Damien Leone built the effects for Terrifier 2 (2022) himself and released a film that reportedly cost in the low hundreds of thousands and took over $15 million — a number achieved substantially because audiences told each other the gore was real enough to be unpleasant. Then Coralie Fargeat’s The Substance (2024) took a body-horror film with a prosthetics department led by Pierre-Olivier Persin all the way to an Academy Award for makeup and hairstyling, on material a studio would have digitised twenty years earlier. Fede Álvarez’s Evil Dead (2013) had already made the point commercially, dumping a reported fifty thousand gallons of fake blood on a hillside for its finale.
The reason is that the man in the suit was buried too early, and a generation of directors who grew up on those tapes worked out that a thing in the room gives the camera something to find. The Void (2016) is a whole film built as an argument for that proposition, and it is not a great film, and its creatures are better than those in things ten times its budget.
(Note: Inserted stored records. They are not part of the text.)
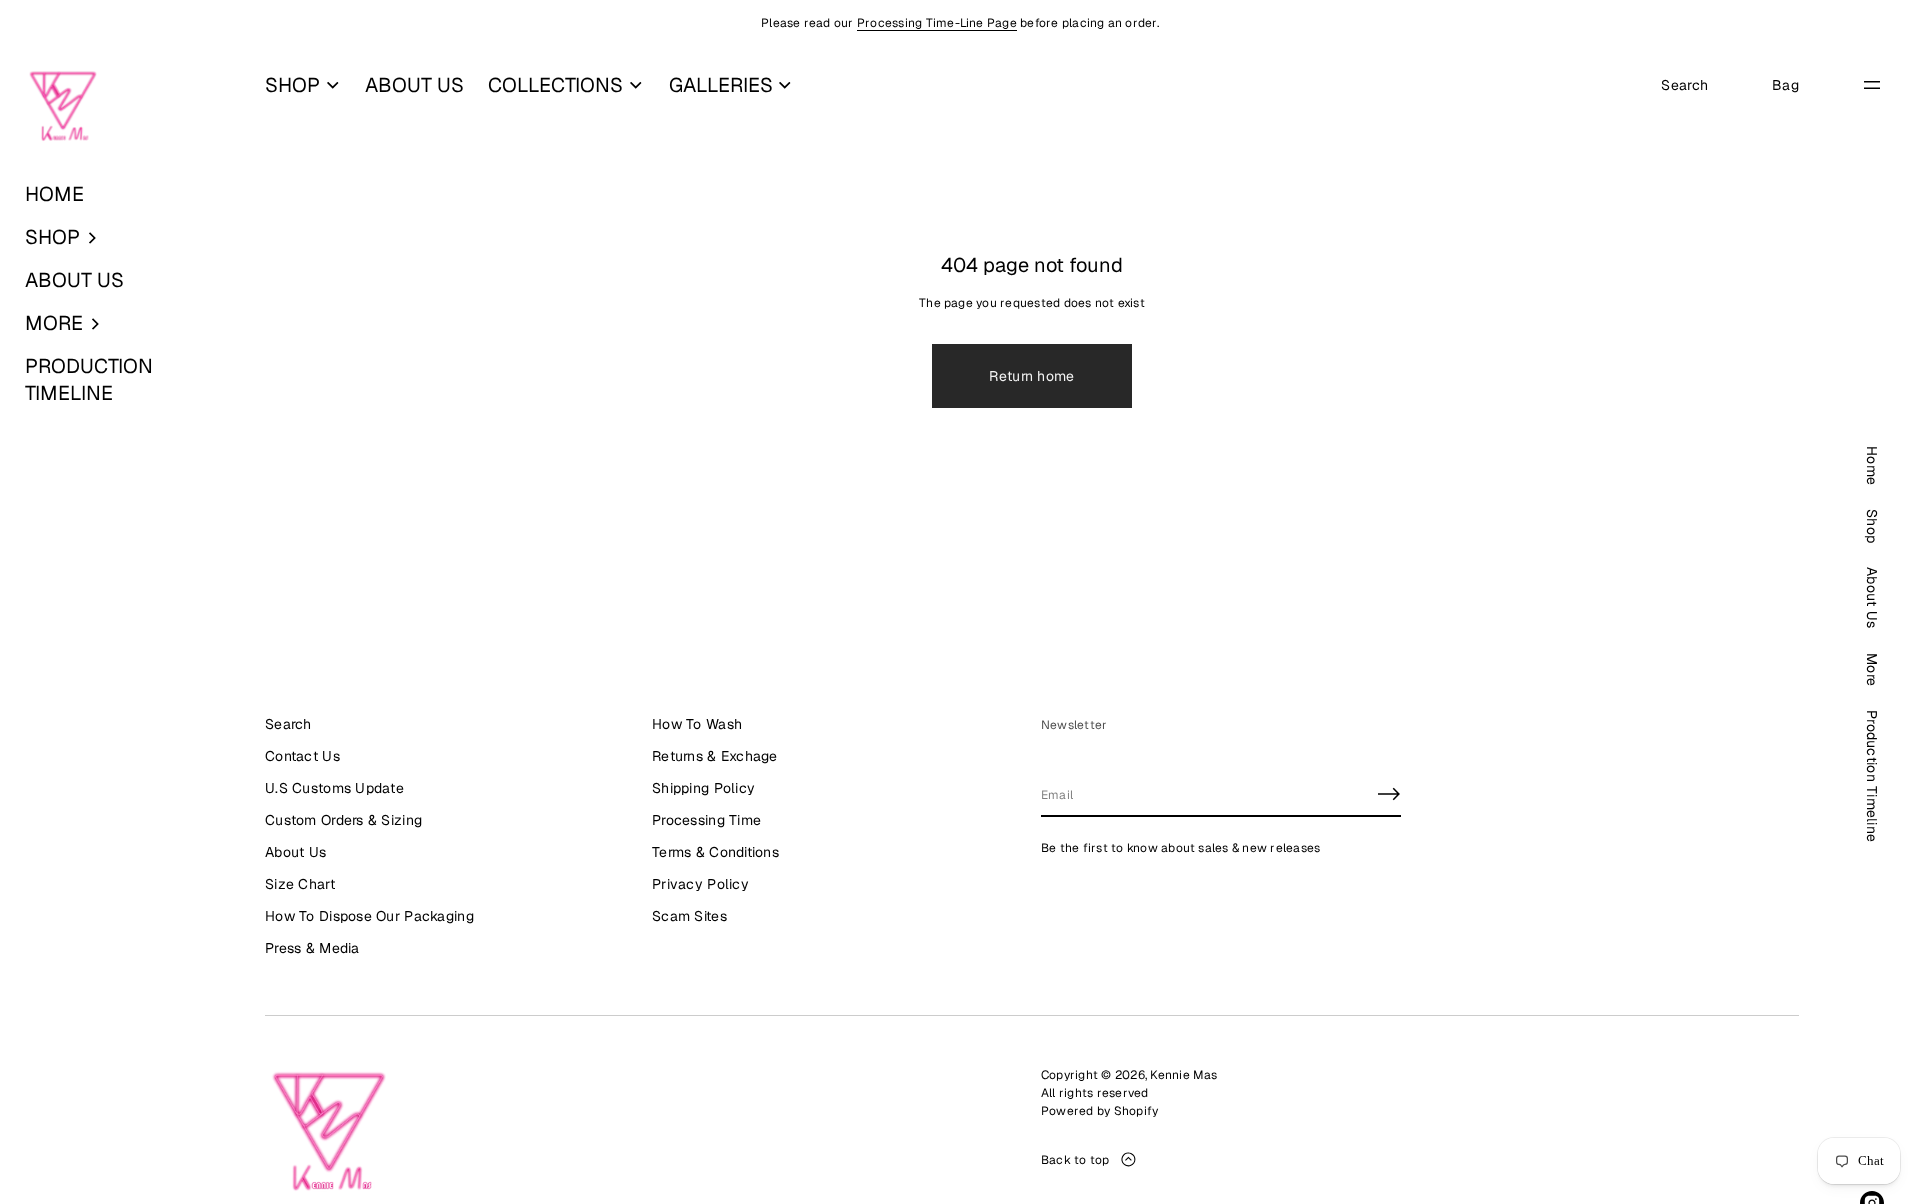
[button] (120, 237)
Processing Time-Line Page (937, 23)
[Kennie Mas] (63, 107)
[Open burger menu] (1872, 85)
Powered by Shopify (1099, 1111)
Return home (1031, 376)
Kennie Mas (1183, 1075)
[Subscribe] (1389, 794)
There is one more reason worth stating, and it is about the audience rather than the image. A practical effect is a record of labour. When you watch Bottin’s spider-head walk out of the room you are watching a thing that a group of people in a workshop in Los Angeles actually built and actually operated, badly, on wires, at four in the morning, and got one usable take out of. That knowledge changes what you are looking at. The shot contains a real event.
Put a real object under a real light and the camera will do most of the work for nothing. That is the deal cinema has offered since 1895, and nobody has yet renegotiated it.